▸ **Problem requirements**:
The number of lines containing "star" is the only answer wanted; work it out from the entries below.

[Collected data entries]

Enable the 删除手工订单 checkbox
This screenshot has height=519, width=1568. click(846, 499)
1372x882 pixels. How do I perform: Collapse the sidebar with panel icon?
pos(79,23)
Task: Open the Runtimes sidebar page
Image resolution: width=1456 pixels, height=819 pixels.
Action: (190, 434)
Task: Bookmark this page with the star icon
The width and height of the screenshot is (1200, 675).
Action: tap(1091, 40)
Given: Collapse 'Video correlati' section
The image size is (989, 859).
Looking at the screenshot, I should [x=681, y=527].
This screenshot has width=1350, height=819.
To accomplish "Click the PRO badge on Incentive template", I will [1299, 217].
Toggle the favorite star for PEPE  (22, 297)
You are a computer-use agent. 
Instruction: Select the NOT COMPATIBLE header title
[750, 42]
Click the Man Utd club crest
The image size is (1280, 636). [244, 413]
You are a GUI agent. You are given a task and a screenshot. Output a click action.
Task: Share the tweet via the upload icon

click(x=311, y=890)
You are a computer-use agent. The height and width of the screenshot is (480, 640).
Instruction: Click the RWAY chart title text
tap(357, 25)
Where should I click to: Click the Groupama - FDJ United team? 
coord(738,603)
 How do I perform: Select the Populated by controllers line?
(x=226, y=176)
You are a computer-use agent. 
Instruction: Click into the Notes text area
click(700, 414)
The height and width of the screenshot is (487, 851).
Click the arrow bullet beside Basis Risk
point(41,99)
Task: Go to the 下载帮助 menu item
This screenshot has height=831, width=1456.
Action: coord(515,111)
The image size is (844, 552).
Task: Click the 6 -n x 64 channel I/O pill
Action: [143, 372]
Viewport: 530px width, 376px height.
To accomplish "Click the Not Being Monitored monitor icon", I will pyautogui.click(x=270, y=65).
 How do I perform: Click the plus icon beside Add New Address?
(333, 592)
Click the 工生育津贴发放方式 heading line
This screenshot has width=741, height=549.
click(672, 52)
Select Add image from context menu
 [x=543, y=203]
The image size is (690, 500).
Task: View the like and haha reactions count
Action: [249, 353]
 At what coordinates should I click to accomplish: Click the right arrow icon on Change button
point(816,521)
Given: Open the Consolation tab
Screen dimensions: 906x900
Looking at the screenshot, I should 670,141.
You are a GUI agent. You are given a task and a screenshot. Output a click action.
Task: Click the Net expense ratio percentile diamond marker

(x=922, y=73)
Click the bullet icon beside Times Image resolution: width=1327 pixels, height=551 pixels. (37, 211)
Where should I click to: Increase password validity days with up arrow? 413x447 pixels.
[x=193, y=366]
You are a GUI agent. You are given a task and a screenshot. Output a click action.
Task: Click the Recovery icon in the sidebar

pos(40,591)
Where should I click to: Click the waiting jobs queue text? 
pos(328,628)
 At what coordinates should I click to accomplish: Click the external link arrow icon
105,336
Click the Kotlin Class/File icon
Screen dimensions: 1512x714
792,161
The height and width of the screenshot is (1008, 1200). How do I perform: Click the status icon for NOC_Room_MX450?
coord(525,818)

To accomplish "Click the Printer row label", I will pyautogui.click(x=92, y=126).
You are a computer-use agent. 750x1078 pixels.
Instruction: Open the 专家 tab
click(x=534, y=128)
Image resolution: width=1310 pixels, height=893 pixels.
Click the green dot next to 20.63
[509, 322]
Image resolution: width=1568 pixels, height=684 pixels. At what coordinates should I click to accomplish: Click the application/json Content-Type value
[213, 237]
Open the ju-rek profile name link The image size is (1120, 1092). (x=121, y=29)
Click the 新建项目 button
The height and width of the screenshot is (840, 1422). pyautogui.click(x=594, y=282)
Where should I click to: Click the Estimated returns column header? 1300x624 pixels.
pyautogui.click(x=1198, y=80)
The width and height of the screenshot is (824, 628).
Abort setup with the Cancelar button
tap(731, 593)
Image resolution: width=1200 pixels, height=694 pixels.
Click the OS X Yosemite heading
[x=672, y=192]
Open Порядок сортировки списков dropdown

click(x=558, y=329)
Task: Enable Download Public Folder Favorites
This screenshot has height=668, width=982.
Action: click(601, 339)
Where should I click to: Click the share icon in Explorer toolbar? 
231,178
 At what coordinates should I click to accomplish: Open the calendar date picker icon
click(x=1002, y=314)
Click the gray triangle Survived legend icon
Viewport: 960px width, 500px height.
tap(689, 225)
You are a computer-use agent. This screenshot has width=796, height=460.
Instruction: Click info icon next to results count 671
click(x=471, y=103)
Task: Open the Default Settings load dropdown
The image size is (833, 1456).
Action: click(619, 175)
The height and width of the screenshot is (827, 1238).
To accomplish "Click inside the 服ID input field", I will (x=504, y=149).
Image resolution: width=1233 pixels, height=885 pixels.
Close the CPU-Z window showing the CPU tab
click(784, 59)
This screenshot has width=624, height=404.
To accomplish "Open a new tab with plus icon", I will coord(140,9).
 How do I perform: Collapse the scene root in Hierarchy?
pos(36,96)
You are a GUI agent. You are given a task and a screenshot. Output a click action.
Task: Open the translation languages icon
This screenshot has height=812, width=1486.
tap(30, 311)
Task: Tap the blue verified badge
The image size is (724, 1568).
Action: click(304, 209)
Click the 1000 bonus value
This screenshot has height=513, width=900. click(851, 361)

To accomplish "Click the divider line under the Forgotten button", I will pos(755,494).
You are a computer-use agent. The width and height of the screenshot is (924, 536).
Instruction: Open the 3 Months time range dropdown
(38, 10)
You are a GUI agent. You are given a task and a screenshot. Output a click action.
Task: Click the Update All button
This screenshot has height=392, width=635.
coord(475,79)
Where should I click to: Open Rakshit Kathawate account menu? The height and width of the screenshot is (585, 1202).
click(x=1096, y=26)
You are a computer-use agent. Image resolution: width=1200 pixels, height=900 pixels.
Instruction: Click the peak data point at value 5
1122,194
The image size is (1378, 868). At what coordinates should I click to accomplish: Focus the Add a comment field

▸ **Exercise output**:
2